Analisis Yuridis terhadap Perceraian Diluar Pengadilan Menurut Kompilasi Hukum Islam dan Fiqih Islam

Rezeki, Siti Sri
Artikel jurnal Premise Law Journal • 2015


A wedlock is the main element in establishing a harmonious family with full of love and affection so that legal norm which regulates it is needed in marriage. It is needed to arrange the right, obligation, and responsibility of each family member in order to set up happy and prosperous family. However, there are, of course, many problems which occur in a family life which might about a divorce. A divorce can be claimed by a husband or a wife to Religious Court although there are also divorces which are claimed out of court which will do harm to the wife and the children since it is illegal according to law and KHI (Compilation of the Islamic law). The problems of the research were as follows: how about the regulation on a divorce which was claimed out of court, how about the legal consequence of a divorce which was claimed out of court according to KHI and the Islamic Fiqh, and how about a divorced claimed out of court could have its legality according to KHI and Law No. 1/1974. An out of court divorce is never regulated in KHI which requires a divorce to be claimed in court, as it is stipulated in Article 115, while in the Islamic Fiqh, there is no explanation about it in the Koran and Hadist so that it can be made a law through ijtihad (interpretation through reasoning and judgement of the Koranic code) in the form of ijma' (consensus of opinion) and qiyas (analogy).
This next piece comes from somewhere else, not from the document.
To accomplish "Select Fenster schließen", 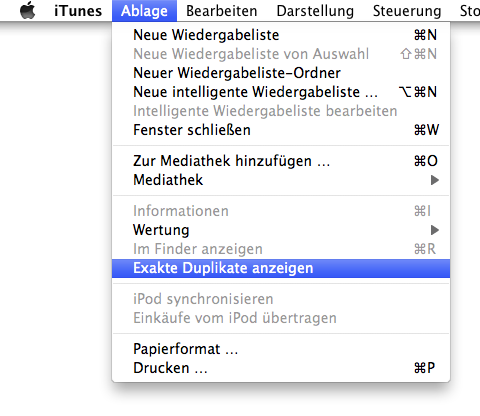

Thus, a divorce which is claimed out of court, according to KHI, is valid only in the religious law, but it is illegal in the State law because it is not claimed in the Religious Court. Here, both wife and husband do not have certificates of divorce which have legal force. Therefore, the divorce is valid in the Islamic law, and the relation between husband and wife is broken off. A divorced wife can still have mut'ah (enjoyment) from her ex-husband, and she can be remarried afte her iddah (period during which a divorced woman is not allowed to remarry) is over. According to four Imam Mahzabs, the mother has the right to take care of the under-age child, and the allocation of joint property depends on the agreement between the couples. KHI do not legalize an out of court divorce since it brings about disadvantage to the wife and her children and hampers the administration of residential affairs.